While small-cap stocks, such as Highlight Event and Entertainment AG (VTX:HLEE) with its market cap of CHF205.17m, are popular for their explosive growth, investors should also be aware of their balance sheet to judge whether the company can survive a downturn. Assessing first and foremost the financial health is vital, as mismanagement of capital can lead to bankruptcies, which occur at a higher rate for small-caps. I believe these basic checks tell most of the story you need to know. However, given that I have not delve into the company-specifics, I recommend you dig deeper yourself into HLEE here.
Does HLEE produce enough cash relative to debt?
HLEE’s debt levels surged from CHF16.50m to CHF163.93m over the last 12 months – this includes both the current and long-term debt. With this growth in debt, the current cash and short-term investment levels stands at CHF197.66m for investing into the business. Additionally, HLEE has produced cash from operations of CHF153.61m during the same period of time, leading to an operating cash to total debt ratio of 93.71%, signalling that HLEE’s debt is appropriately covered by operating cash. This ratio can also be a sign of operational efficiency as an alternative to return on assets. In HLEE’s case, it is able to generate 0.94x cash from its debt capital.
Can HLEE pay its short-term liabilities?
With current liabilities at CHF285.39m, it appears that the company has been able to meet these obligations given the level of current assets of CHF336.80m, with a current ratio of 1.18x. Usually, for Media companies, this is a suitable ratio as there’s enough of a cash buffer without holding too capital in low return investments.
Can HLEE service its debt comfortably?With a debt-to-equity ratio of 32.03%, HLEE’s debt level may be seen as prudent. This range is considered safe as HLEE is not taking on too much debt obligation, which can be restrictive and risky for equity-holders.

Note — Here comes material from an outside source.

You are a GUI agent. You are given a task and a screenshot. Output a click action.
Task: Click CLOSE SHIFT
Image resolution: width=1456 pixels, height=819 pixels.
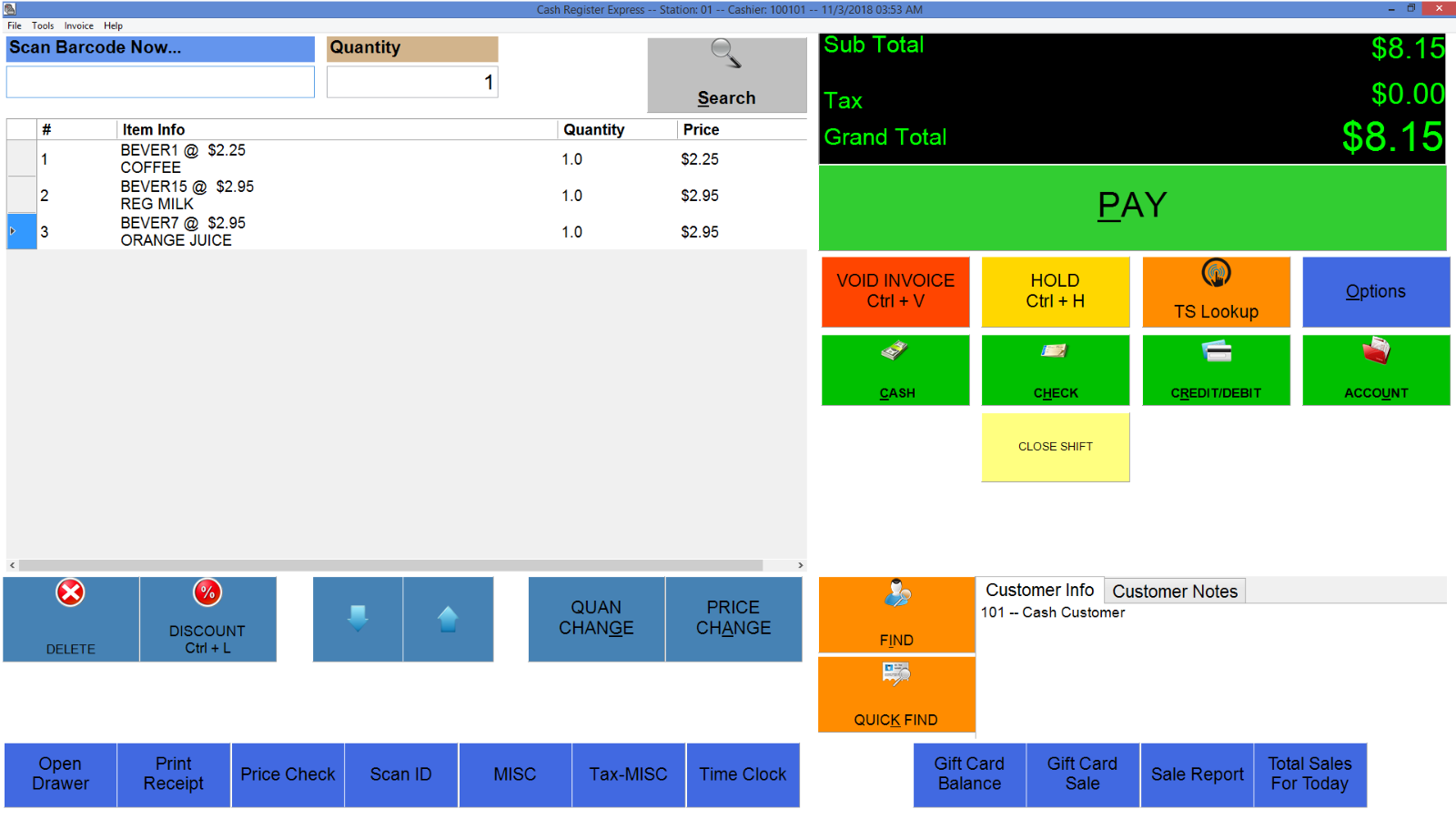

HLEE’s debt level is appropriate for a company its size, and it is also able to generate sufficient cash flow coverage, meaning it has been able to put its debt in good use. Furthermore, the company exhibits an ability to meet its near term obligations should an adverse event occur. I admit this is a fairly basic analysis for HLEE’s financial health. Other important fundamentals need to be considered alongside. I suggest you continue to research Highlight Event and Entertainment to get a more holistic view of the stock by looking at:
- Valuation: What is HLEE worth today? Is the stock undervalued, even when its growth outlook is factored into its intrinsic value? The intrinsic value infographic in our free research report helps visualize whether HLEE is currently mispriced by the market.
- Historical Performance: What has HLEE’s returns been like over the past? Go into more detail in the past track record analysis and take a look at the free visual representations of our analysis for more clarity.
- Other High-Performing Stocks: Are there other stocks that provide better prospects with proven track records? Explore our free list of these great stocks here.